In an "update" to the market, the would-be development company had little to report but to say the process was ongoing and the government had failed to set any deadlines for its internal departments on a decision.
The decision-making process dates back to 2015 and has been hampered by the project's environmentally-sensitive location just over 30km from a UNESCO world heritage site.
The company told the market the government had received submissions from multiple "interested parties" and was unable to give "definitive timing" on its decision until it had a chance to review all documents received.
"The company requests that shareholders do not contact the government directly, as responding to enquiries is time consuming for those reviewing the Kallak project, taking them away from dealing with the matter in hand," the statement read.
In what appeared a reserved statement acknowledging shareholder frustration, while maintaining and optimistic tone, Beowulf chief executive Kurt Budge told the market the matter deserved a considered decision, while gently applying pressure to politicians.

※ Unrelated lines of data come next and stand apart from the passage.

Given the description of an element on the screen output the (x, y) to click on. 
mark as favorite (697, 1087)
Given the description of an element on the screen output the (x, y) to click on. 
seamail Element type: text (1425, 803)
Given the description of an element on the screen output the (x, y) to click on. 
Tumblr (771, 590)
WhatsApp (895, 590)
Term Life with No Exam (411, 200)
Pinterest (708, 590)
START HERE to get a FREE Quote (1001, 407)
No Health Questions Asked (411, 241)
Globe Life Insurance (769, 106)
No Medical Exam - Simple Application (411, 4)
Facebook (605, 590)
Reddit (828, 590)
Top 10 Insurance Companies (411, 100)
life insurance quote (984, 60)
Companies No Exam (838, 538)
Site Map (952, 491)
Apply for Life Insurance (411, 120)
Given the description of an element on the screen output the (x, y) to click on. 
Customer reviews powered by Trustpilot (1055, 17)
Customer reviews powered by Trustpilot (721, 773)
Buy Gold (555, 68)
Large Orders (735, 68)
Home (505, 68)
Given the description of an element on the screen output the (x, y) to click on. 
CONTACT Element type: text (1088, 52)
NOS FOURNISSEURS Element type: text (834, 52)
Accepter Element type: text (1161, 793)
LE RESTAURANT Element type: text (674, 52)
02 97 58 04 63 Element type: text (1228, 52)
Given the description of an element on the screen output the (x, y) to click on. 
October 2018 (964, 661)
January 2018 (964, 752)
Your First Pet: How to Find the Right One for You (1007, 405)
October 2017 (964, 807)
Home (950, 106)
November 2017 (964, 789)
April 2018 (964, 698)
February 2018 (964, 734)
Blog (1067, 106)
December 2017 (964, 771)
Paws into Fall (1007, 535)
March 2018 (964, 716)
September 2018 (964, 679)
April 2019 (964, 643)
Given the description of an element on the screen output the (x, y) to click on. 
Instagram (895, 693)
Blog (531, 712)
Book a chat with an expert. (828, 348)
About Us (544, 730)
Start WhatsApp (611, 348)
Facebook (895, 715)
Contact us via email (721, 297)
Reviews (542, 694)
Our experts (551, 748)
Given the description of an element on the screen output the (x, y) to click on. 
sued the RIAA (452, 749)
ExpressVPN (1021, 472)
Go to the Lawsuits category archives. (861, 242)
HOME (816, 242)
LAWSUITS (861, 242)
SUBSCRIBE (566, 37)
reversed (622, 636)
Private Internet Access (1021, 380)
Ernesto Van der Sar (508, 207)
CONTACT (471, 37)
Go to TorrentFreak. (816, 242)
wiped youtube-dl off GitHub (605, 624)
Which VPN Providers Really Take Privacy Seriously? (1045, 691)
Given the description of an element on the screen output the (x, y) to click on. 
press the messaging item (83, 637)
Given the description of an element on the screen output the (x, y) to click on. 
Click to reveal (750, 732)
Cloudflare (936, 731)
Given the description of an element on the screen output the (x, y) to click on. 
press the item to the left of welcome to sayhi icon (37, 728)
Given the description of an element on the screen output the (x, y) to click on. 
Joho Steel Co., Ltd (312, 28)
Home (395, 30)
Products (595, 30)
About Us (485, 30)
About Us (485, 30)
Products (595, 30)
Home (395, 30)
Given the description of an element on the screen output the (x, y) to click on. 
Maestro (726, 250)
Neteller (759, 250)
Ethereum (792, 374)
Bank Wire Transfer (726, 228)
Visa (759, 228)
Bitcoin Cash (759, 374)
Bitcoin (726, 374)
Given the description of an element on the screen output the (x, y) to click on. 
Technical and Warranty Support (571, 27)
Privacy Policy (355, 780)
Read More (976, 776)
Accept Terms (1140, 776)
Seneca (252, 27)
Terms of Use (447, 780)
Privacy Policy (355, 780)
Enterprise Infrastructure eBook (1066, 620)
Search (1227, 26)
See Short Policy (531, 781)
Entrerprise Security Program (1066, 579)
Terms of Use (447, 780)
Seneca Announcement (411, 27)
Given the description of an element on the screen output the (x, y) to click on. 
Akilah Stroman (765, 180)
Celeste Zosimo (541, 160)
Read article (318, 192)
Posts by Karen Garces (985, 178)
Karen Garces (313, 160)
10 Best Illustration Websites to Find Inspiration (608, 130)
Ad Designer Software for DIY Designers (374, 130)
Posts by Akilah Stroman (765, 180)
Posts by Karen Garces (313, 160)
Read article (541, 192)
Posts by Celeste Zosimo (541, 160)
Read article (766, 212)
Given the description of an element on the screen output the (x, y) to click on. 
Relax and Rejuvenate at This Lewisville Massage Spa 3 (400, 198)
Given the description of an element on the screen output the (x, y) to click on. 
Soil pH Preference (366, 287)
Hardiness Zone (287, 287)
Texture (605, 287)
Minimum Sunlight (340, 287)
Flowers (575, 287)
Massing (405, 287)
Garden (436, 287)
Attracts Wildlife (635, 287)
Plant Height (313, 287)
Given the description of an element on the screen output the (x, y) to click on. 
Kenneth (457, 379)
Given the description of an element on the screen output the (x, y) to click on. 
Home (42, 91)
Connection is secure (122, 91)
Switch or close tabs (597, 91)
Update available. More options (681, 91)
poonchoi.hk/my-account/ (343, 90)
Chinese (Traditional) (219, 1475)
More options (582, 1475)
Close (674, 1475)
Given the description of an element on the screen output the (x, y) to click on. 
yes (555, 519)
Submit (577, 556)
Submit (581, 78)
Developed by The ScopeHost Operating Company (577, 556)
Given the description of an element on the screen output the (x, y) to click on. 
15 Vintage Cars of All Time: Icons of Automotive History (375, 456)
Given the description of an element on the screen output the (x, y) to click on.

"It is clear that the government is being thorough in its review, and taking the time it needs to complete a rigorous and objective assessment of the facts," he said.
"Though shareholders may be frustrated with no definitive timeline for a decision, Kallak is an important project for Jokkmokk and the county of Norrbotten and should be treated with the care and attention it deserves, and an observance of due process.
"The government has the opportunity to look at the ‘big picture', the interdependencies of capital projects in the region, mining, rail, port, and power, and the potential for Kallak to play its part in a sustainable economic future for Jokkmokk and Norrbotten.
"Kallak has support from local and regional politicians, and business focused agencies, who recognise that the company has invested SEK77 million (US$91 million), and that it is committed to developing an innovative, modern, and sustainable mining project, that showcases the best of what Sweden can deliver."
Kallak has a JORC compliant indicated resource of 118.5 million tonnes at 27.5% Fe and inferred resource of 33.8Mt at 26.2% Fe. Production of a "super-high-grade" magnetite concentrate of more than 71% Fe content and low levels of deleterious elements was achieved in 2015.
Sweden was a AAA-rated jurisdiction in the Investment Risk Index from Mining Journal's 2017 World Risk Report (feat. MineHutte ratings).